Vie. Jul 31st, 2026

A muy pocos días de la reunión entre Alberto Fernández y Putin, el líder ruso recibió este lunes la visita del presidente de Francia, Emmanuel Macron, para discutir la crisis ucraniana y en un intento del francés de mediar en el conflicto. El encuentro se desarrolló durante más de cinco horas. Por la noche, fuentes francesas manifestaron que Macrón, había logrado del ruso la promesa de que Rusia “no emprenderá nuevas iniciativas militares”. Al día siguiente, el Kremlin desmintió esta información argumentando que París no sería el interlocutor apropiado para ello porque ni siquiera lidera la OTAN.

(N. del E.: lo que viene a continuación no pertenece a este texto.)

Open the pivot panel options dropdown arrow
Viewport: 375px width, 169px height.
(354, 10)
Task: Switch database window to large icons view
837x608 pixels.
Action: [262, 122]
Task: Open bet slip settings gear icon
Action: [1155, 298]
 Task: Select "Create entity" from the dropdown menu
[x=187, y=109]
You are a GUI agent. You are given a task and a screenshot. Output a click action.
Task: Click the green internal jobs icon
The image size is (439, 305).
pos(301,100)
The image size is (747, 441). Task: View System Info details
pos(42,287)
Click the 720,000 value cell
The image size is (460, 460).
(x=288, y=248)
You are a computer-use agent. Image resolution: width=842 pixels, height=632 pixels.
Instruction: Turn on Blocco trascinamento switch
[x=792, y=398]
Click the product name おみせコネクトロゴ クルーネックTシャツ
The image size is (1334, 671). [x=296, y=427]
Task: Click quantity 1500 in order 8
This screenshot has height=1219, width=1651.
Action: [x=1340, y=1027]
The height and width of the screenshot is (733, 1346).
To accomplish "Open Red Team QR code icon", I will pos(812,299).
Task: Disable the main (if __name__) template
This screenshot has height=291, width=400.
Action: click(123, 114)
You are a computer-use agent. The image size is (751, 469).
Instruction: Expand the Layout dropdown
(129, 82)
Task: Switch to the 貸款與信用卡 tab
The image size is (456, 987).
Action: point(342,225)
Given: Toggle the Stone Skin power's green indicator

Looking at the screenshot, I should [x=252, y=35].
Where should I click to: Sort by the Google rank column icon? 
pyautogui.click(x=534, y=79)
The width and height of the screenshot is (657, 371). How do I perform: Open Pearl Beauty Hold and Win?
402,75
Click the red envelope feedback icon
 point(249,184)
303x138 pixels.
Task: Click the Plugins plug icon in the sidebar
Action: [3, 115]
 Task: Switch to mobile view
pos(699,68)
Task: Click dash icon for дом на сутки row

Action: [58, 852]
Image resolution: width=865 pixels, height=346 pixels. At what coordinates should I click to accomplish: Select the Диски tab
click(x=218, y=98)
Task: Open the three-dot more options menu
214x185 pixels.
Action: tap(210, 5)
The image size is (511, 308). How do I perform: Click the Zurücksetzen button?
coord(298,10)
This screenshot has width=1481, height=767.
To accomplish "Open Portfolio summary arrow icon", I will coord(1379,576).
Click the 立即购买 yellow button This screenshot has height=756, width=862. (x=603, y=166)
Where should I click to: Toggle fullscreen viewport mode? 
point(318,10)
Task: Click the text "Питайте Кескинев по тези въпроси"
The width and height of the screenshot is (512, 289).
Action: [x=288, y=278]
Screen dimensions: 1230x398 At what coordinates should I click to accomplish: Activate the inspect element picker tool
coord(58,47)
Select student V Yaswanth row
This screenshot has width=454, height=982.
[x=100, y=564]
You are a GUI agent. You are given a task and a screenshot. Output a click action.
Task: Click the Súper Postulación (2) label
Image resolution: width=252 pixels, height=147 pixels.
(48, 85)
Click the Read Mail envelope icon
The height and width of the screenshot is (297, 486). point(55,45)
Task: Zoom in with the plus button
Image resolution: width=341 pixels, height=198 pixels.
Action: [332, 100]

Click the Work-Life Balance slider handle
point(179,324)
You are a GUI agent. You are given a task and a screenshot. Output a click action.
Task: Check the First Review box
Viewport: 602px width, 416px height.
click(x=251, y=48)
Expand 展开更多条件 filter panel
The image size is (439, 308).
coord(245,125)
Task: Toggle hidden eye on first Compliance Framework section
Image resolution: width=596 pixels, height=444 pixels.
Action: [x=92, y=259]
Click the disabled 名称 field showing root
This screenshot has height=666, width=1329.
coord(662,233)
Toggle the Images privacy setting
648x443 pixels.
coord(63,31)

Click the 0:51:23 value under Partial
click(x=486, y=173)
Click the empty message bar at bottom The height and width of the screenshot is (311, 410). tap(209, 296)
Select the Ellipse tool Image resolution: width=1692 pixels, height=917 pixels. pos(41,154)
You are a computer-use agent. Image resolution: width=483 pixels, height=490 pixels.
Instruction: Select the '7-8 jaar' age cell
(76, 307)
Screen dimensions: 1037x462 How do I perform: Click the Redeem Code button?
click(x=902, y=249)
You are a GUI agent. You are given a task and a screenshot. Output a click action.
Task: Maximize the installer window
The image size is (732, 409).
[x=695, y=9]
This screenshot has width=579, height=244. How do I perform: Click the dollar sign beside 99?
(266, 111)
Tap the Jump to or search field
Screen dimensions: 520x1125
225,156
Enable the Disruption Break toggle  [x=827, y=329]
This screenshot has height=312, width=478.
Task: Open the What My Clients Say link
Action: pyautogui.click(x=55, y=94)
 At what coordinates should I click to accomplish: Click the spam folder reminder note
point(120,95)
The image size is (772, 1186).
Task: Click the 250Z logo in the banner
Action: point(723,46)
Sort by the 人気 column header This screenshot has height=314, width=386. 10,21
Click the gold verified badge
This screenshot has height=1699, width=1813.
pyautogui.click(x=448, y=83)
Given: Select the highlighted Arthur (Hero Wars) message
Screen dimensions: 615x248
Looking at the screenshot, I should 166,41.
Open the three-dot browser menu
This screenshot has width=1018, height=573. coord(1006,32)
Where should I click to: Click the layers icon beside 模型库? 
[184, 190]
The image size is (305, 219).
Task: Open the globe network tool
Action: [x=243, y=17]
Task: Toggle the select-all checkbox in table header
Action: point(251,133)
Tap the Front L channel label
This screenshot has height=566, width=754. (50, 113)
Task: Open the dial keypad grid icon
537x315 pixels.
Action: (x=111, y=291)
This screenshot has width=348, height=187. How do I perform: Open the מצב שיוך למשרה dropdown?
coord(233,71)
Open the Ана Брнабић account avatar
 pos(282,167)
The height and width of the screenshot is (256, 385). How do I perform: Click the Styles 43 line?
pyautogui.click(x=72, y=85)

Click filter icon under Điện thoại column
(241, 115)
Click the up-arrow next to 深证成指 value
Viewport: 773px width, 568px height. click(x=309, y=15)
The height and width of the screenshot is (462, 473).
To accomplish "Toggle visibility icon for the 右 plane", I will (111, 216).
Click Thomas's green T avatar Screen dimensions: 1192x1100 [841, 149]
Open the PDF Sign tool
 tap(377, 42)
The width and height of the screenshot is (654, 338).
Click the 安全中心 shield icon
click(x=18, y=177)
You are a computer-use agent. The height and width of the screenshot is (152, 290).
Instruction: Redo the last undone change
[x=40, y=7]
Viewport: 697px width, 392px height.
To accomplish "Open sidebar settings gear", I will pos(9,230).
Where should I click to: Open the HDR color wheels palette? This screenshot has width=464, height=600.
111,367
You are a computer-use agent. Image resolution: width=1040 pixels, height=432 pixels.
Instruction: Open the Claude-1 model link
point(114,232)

Pero lo más grave es que Putín luego del encuentro, amenazó con una guerra nuclear si Ucrania se une como miembro de la OTAN. El Líder ruso había amenazado antes a Europa con hacer uso de su arsenal nuclear, pero ahora lo hace en un escenario de gran tensión mundial por la crisis ucraniana. «Quiero recalcarlo una vez más. Lo he estado diciendo, pero me gustaría mucho que por fin me escucharan, y que lo hicieran llegar a las audiencias en prensa, televisión y online», dijo a los periodistas en conferencia de prensa.

El alto representante de la Unión Europea para Política Exterior, Josep Borrell, desde Washington, en la sede de la Delegación de la Unión Europea dio un fuerte espaldarazo a Macrón “La visita del presidente Macron a Moscú ha sido importante, pero no ha producido un milagro. La prueba de que la situación aún es tensa es que Rusia ha decidido mandar [media docena] de buques de guerra al Mar Negro [para ejercicios militares]. Con todo, el viaje ha tenido efectos positivos por su apuesta por la vía de la negociación para salir de la crisis” señaló Borrell al periodismo.

Antes del encuentro entre los dos mandatarios, el jefe de la diplomacia europea había advertido sobre la presión militar rusa en la frontera con Ucrania, donde ha desplegado un ejército de más de 100.000 soldados.  Borrell afirmó que es “el momento más peligroso para la seguridad europea desde el final de la Guerra Fría”, no obstante, descartó un conflicto armado. El mismo Gobierno ucranio ha pedido que los aliados occidentales bajen el tono sobre la crisis porque puede acabar dañando la imagen del país.

La sola mención de un ataque nuclear, aunque sea nada más que un recurso dialéctico, con la finalidad de generar temor, produce un miedo aterrador. Las armas nucleares fueron usadas por primera y única vez, en 1945, contra Japón, para terminar con la guerra en el pacífico. Desde entonces la humanidad toda entiende que no deben ser utilizadas nunca más.

La hipótesis de Putín sobre el tema fue expuesta en una conferencia del club Valdai en la ciudad rusa de Sochi donde dijo «El agresor debe saber que la venganza es inevitable y que será destruido. Nosotros, las víctimas de la agresión, iremos al cielo como mártires. Y ellos simplemente morirán. Porque ni siquiera tendrán tiempo para arrepentirse»[i]. Al menos el ruso está consciente de que en una guerra nuclear, nadie se salvará, ni el agredido, ni el agresor.